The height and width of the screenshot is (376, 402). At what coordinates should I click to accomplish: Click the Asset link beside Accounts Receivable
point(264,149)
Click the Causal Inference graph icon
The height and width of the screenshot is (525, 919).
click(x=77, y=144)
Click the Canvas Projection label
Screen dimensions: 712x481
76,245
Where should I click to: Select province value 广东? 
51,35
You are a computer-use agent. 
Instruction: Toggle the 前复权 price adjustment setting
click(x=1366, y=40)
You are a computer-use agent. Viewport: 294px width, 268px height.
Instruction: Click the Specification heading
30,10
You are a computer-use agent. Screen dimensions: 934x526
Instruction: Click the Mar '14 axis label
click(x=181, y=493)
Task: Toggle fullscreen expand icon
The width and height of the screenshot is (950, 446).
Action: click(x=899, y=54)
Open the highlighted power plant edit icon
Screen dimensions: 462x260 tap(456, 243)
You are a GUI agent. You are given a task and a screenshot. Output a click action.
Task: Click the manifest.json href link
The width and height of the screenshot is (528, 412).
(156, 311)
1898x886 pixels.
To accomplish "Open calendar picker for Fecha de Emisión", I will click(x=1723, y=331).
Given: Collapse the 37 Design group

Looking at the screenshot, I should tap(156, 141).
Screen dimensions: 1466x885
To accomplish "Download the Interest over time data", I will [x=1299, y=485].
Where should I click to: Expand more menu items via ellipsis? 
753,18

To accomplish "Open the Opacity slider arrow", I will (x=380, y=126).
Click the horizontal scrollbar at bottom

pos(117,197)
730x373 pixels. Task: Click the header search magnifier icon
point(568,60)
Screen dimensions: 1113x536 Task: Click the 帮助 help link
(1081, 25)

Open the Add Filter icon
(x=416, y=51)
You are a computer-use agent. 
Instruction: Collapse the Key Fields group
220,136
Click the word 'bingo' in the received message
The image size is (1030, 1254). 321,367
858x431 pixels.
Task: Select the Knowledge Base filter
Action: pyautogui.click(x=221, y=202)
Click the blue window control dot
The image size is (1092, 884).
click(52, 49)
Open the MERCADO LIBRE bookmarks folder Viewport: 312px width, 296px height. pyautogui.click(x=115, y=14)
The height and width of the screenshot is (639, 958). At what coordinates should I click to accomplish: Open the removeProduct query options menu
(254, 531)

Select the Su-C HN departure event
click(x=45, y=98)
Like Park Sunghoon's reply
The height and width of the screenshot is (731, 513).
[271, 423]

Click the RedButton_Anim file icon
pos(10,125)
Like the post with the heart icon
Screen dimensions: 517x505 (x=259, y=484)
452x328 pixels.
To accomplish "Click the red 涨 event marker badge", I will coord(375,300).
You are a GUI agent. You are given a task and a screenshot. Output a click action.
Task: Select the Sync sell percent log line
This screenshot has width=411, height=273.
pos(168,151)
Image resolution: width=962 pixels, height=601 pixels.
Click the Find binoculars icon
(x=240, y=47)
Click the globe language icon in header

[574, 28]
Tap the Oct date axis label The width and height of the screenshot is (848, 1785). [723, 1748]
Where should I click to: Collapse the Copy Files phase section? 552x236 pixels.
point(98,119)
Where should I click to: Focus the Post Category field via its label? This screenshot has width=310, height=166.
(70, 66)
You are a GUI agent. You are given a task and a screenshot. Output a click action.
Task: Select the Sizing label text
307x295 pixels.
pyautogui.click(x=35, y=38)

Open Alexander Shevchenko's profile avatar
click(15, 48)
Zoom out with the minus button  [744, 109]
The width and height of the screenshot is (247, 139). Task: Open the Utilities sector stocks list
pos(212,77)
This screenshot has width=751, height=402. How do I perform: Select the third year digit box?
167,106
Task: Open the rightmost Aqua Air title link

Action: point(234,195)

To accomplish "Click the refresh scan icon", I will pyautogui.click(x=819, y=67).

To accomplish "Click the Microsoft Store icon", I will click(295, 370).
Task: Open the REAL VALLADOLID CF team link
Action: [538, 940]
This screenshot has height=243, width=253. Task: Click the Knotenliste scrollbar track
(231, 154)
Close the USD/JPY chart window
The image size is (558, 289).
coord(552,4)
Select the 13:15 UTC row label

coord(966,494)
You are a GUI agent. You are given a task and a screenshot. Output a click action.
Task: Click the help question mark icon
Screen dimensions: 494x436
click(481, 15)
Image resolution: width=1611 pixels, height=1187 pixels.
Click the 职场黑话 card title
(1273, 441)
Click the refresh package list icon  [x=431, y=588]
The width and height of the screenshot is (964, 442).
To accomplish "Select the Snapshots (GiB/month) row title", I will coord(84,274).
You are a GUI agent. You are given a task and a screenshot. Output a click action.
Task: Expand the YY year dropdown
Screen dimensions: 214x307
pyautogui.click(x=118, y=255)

....

Instructions for the task. Nothing is to be left out, and every entry is to be transcribed exactly.

Written solution.
The height and width of the screenshot is (376, 402). At what coordinates should I click to accomplish: Click the Asset link beside Accounts Receivable
point(264,149)
Click the Causal Inference graph icon
The height and width of the screenshot is (525, 919).
click(x=77, y=144)
Click the Canvas Projection label
Screen dimensions: 712x481
76,245
Where should I click to: Select province value 广东? 
51,35
You are a computer-use agent. 
Instruction: Toggle the 前复权 price adjustment setting
click(x=1366, y=40)
You are a computer-use agent. Viewport: 294px width, 268px height.
Instruction: Click the Specification heading
30,10
You are a computer-use agent. Screen dimensions: 934x526
Instruction: Click the Mar '14 axis label
click(x=181, y=493)
Task: Toggle fullscreen expand icon
The width and height of the screenshot is (950, 446).
Action: click(x=899, y=54)
Open the highlighted power plant edit icon
Screen dimensions: 462x260 tap(456, 243)
You are a GUI agent. You are given a task and a screenshot. Output a click action.
Task: Click the manifest.json href link
The width and height of the screenshot is (528, 412).
(156, 311)
1898x886 pixels.
To accomplish "Open calendar picker for Fecha de Emisión", I will click(x=1723, y=331).
Given: Collapse the 37 Design group

Looking at the screenshot, I should tap(156, 141).
Screen dimensions: 1466x885
To accomplish "Download the Interest over time data", I will [x=1299, y=485].
Where should I click to: Expand more menu items via ellipsis? 
753,18

To accomplish "Open the Opacity slider arrow", I will (x=380, y=126).
Click the horizontal scrollbar at bottom

pos(117,197)
730x373 pixels. Task: Click the header search magnifier icon
point(568,60)
Screen dimensions: 1113x536 Task: Click the 帮助 help link
(1081, 25)

Open the Add Filter icon
(x=416, y=51)
You are a computer-use agent. 
Instruction: Collapse the Key Fields group
220,136
Click the word 'bingo' in the received message
The image size is (1030, 1254). 321,367
858x431 pixels.
Task: Select the Knowledge Base filter
Action: pyautogui.click(x=221, y=202)
Click the blue window control dot
The image size is (1092, 884).
click(52, 49)
Open the MERCADO LIBRE bookmarks folder Viewport: 312px width, 296px height. pyautogui.click(x=115, y=14)
The height and width of the screenshot is (639, 958). At what coordinates should I click to accomplish: Open the removeProduct query options menu
(254, 531)

Select the Su-C HN departure event
click(x=45, y=98)
Like Park Sunghoon's reply
The height and width of the screenshot is (731, 513).
[271, 423]

Click the RedButton_Anim file icon
pos(10,125)
Like the post with the heart icon
Screen dimensions: 517x505 (x=259, y=484)
452x328 pixels.
To accomplish "Click the red 涨 event marker badge", I will coord(375,300).
You are a GUI agent. You are given a task and a screenshot. Output a click action.
Task: Select the Sync sell percent log line
This screenshot has width=411, height=273.
pos(168,151)
Image resolution: width=962 pixels, height=601 pixels.
Click the Find binoculars icon
(x=240, y=47)
Click the globe language icon in header

[574, 28]
Tap the Oct date axis label The width and height of the screenshot is (848, 1785). [723, 1748]
Where should I click to: Collapse the Copy Files phase section? 552x236 pixels.
point(98,119)
Where should I click to: Focus the Post Category field via its label? This screenshot has width=310, height=166.
(70, 66)
You are a GUI agent. You are given a task and a screenshot. Output a click action.
Task: Select the Sizing label text
307x295 pixels.
pyautogui.click(x=35, y=38)

Open Alexander Shevchenko's profile avatar
click(15, 48)
Zoom out with the minus button  [744, 109]
The width and height of the screenshot is (247, 139). Task: Open the Utilities sector stocks list
pos(212,77)
This screenshot has width=751, height=402. How do I perform: Select the third year digit box?
167,106
Task: Open the rightmost Aqua Air title link

Action: point(234,195)

To accomplish "Click the refresh scan icon", I will pyautogui.click(x=819, y=67).

To accomplish "Click the Microsoft Store icon", I will click(295, 370).
Task: Open the REAL VALLADOLID CF team link
Action: [538, 940]
This screenshot has height=243, width=253. Task: Click the Knotenliste scrollbar track
(231, 154)
Close the USD/JPY chart window
The image size is (558, 289).
coord(552,4)
Select the 13:15 UTC row label

coord(966,494)
You are a GUI agent. You are given a task and a screenshot. Output a click action.
Task: Click the help question mark icon
Screen dimensions: 494x436
click(481, 15)
Image resolution: width=1611 pixels, height=1187 pixels.
Click the 职场黑话 card title
(1273, 441)
Click the refresh package list icon  [x=431, y=588]
The width and height of the screenshot is (964, 442).
To accomplish "Select the Snapshots (GiB/month) row title", I will coord(84,274).
You are a GUI agent. You are given a task and a screenshot. Output a click action.
Task: Expand the YY year dropdown
Screen dimensions: 214x307
pyautogui.click(x=118, y=255)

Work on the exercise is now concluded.